Posted by *witchinghour »


Lady's Grace Berks and Bashers.

I've got a simple but potentially complex question for both people who are and are not familiar with Planescape.

What is Sigil and Planescape to you? What aesthetic, theme, and feeling you get from the setting? 

I'd love to hear some great answers from you folk! As I'm planning a few fun things this summer and would like to show you more, or something different but the same.
*Gadwin
Posts: 20
Joined: Thu Jan 01, 1970 12:00 am

Posted by *Gadwin »


I have only gotten into DnD as a whole via NWN1 a year ago. The planescape setting was, until recently, wholly unfamiliar to me. From what i've seen so far, planescape is kind of a theme park of sorts- go through this portal to get to the fire place, go through this one to get to the ice place. There isn't any extended travelling, and transitions between planes are usually very brief and chaotic. I enjoy this.

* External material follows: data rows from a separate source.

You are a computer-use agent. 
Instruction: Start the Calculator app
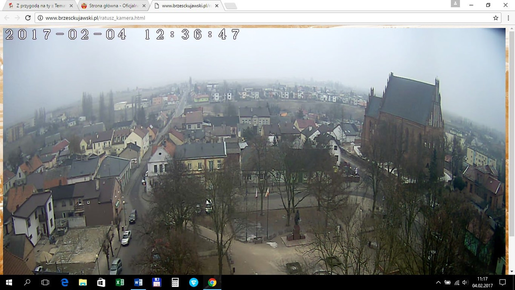tap(175, 282)
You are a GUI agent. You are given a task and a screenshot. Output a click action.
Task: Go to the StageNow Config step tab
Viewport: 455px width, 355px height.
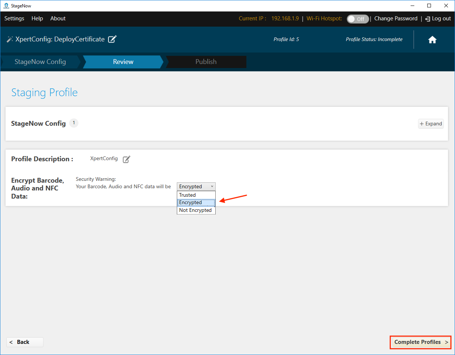coord(40,62)
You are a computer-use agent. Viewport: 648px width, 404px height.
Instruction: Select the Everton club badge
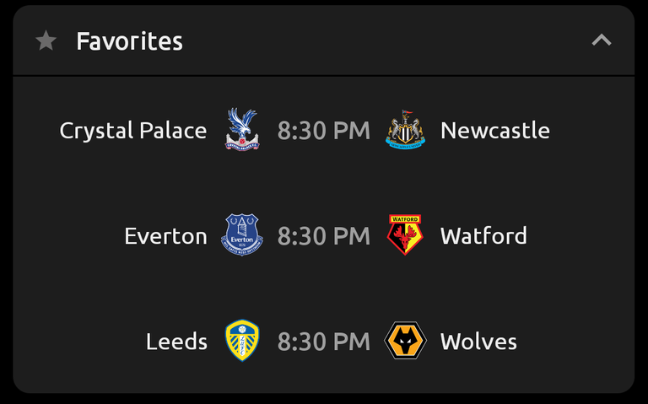[x=242, y=235]
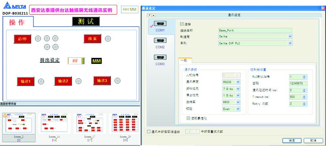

To my knowledge, Sigil is a very shitty place to live. But amidst the gloom, doom, foul smells and sludge rain, small pockets of happiness can be found wherever two berks come together to adventure or hang out.
*Sinlinara
Posts: 528
Joined: Thu Jan 01, 1970 12:00 am

Posted by *Sinlinara »


Planescape is hard to wrap your head around and even harder to describe.  And that's sort of the charm - exploring things that should be impossible, yet aren't.  Things which are alien, and yet also commonplace in their own realms.  Whether you're using it as a temporary backdrop in a campaign otherwise on the Prime Material or making it a proper focus of the campaign, the sheer scale and amount of unknowns is something that is really appealing.

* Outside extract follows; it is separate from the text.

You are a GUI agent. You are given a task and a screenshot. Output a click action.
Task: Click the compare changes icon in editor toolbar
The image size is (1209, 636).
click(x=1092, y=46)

I think my first exposure to the concept of the planes was in the NWN2 OC (which I've gone through far too many times to count) where you have a fairly normal fantasy story suddenly complicated by numerous extraplanar creatures all with their own agendas, whether that be the Githyanki, Demons and Devils, Githzerai, or the more fantastical creatures in the Mask of the Betrayer expansion.  There was always something fascinating about how uncaring these creatures were towards the world as a whole and yet you as the PC had something which they were single-mindedly in pursuit of.  That impression has stuck with me and I'm always happy whenever I can catch the glimmers of that multi-faceted struggle in SCoD.
*frozen_heart_of_cania
Posts: 13
Joined: Thu Jan 01, 1970 12:00 am

Posted by *frozen_heart_of_cania »


I vaguely remember reading this anecdote where supposedly the father of the planescape/Sigil setting was reacting to somebody making a statement about - I think - rational interpretation of factions' phillosophies. He said something like "if you're thinking the setting is supposed to make sense, you got it all wrong in the first place" ;)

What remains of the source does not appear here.